Pakistan was also extremely cautious to not let any rights flow into the hands of Kashmiri’s. Until 1961, PoJK was governed directly from Islamabad. Then it sought to introduce a half-baked Presidential System, which did not work. In 1974, the then National Assembly of Pakistan passed a legislation to adopt a Parliamentary System. However, the real power rested with a 13-member apex PoJK Council chaired by the Pakistan PM. Pakistan could nominate six members to the Council. The Chairman, along with these six nominees, makes  the Government of Pakistan a majority stakeholder in the council.

Pakistan, over a period to time, created new ‘Rules of Businessand  Ministries’, thereby vesting powers related to PoJK with the Government of Pakistan. In 1974, it abolished what was called ‘State Subject Rule’ in the Northern Areas, thereby allowing Pakistanis to reside, and own properties in the region. It was not until 1994 that some Fundamental Rights came into place in Northern Areas. Thereafter, in 2018, the Government of Pakistan promulgated the Gilgit – Baltistan (GB) Order 2018, which gave GB Council headed by Pakistan PM overriding powers in Legislative, Executive and Judicial domains, whereas people of Gilgit-Baltistan do not have any representation in Pakistan’s Federal Legislative. The Pakistan PM, thus, has the authority to overrule any law passed by the Gilgit-Baltistan Assembly.

For the so-called self-determination of “Azad Jammu & Kashmir” (AJK), the Pakistan Constitution clearly states that – “No person or political party in AJK shall be permitted to propagate against, or take part in activities prejudicial or detrimental to the ideology of the state’s accession to Pakistan”. It was only in 2018 that PoJK Assembly managed to amend the 1974 order to ensure that their residents were granted someFundamental Rights that were enjoyed by Pakistan citizen.

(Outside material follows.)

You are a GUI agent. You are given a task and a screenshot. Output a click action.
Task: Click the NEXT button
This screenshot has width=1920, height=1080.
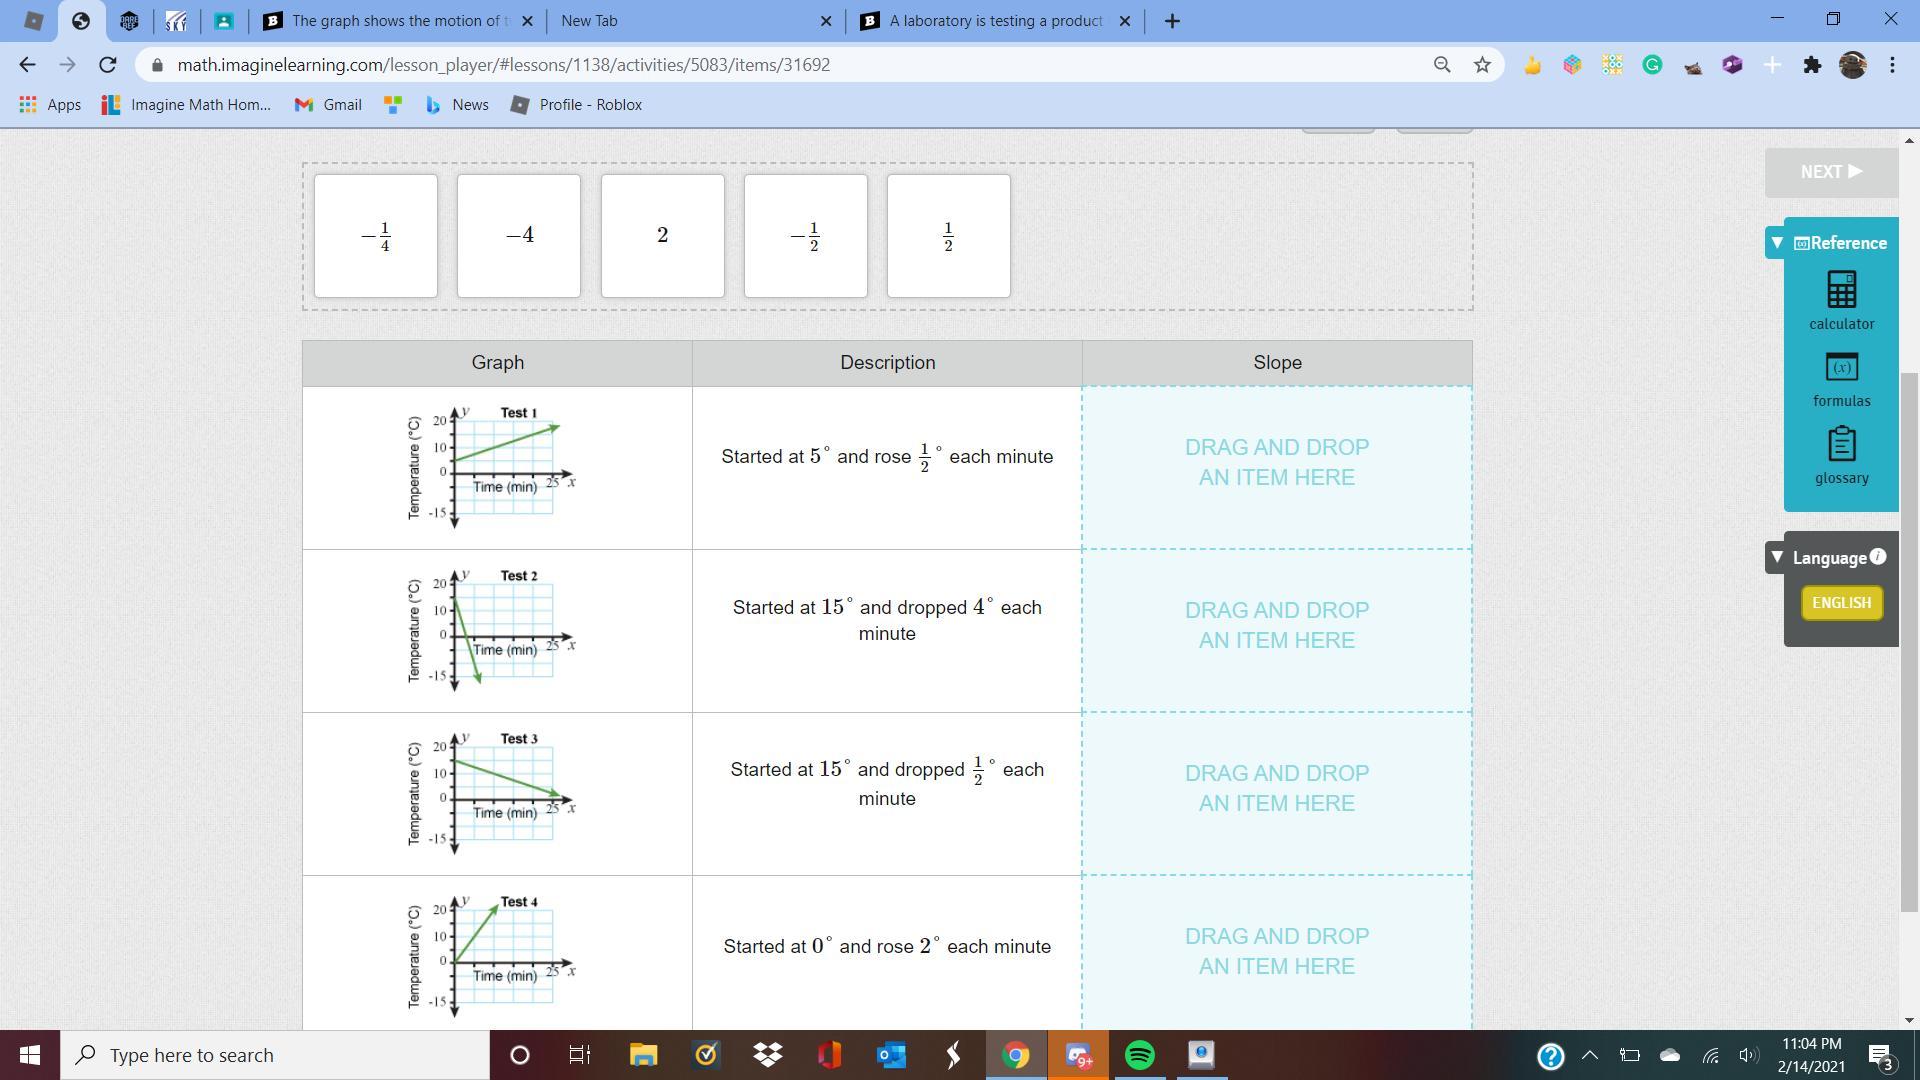click(x=1831, y=172)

Pakistan has displaced nearly 100,000 locals from Mirpur by constructing Mangla Dam on Jhelum, which services Pakistan Punjab. Clearly, all that Pakistan has tried to do over the last 74 years is, control Kashmiris by suppressing their voices, and selling off or ceding Kashmiri territory, to its ‘all-weather ally’ China.

Conclusion

Geographic as well as historical facts, when viewed in right perspective, emphatically establish that J&K is an inseparable part of India demographically, culturally as well as legally. It is also amply evident that Pakistan with its malign aspiration of ceding J&K with itself has adopted lies, falsehood, propaganda, hatred, terror and violence, as strategic tools to further its own interests. It continues to make all the attempts to alter the narrative in its favour without respecting the historical facts.